▸ **Dataset rows**
──────────
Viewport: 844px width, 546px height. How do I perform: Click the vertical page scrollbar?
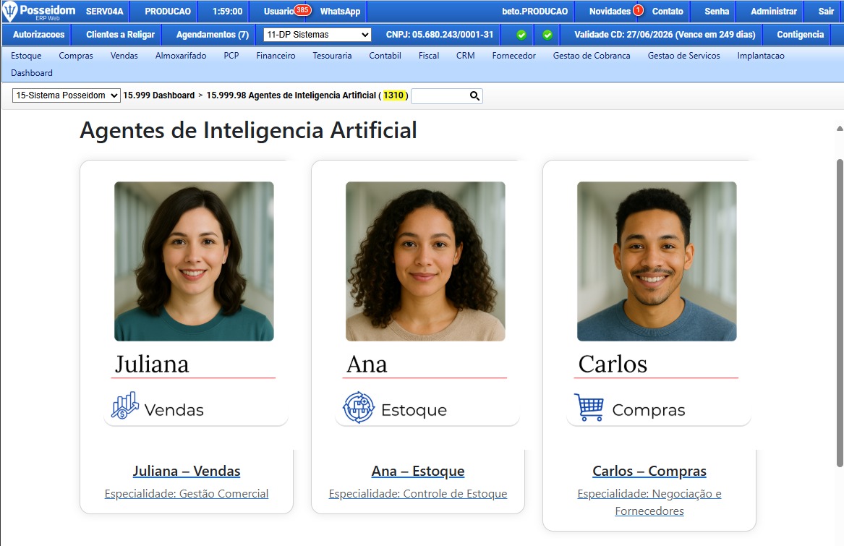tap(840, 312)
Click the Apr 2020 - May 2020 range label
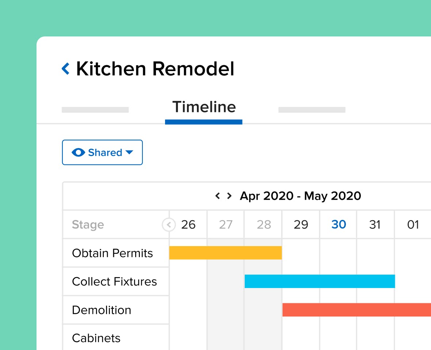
──────────
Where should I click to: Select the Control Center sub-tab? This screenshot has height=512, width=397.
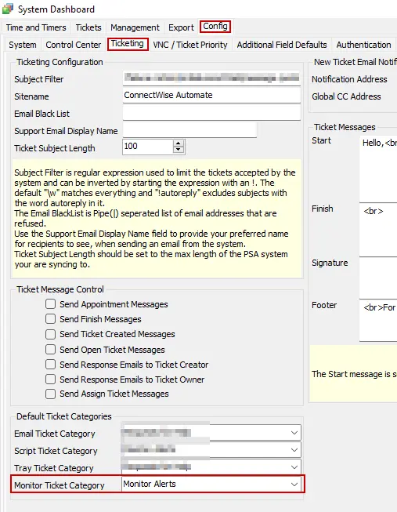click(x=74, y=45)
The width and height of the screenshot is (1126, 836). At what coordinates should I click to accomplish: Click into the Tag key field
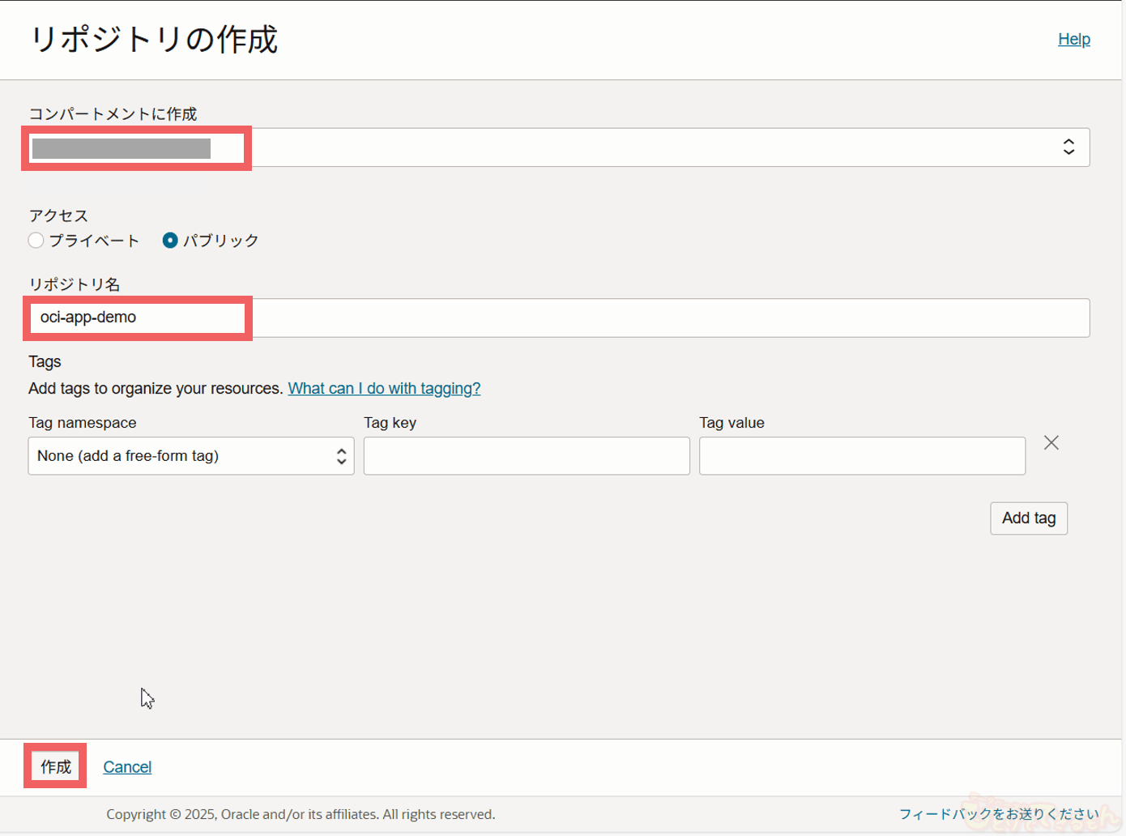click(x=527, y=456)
──────────
▸ **Exercise description**
Repeat the entries word for word from the line containing "Viewport: 844px width, 546px" through the line containing "Click the Apr 2020 - May 2020 range label", with both lines included. Leave out the pictures.

▸ **The output**
Viewport: 844px width, 546px height. How do I perform: Click the vertical page scrollbar?
tap(840, 312)
Click the Apr 2020 - May 2020 range label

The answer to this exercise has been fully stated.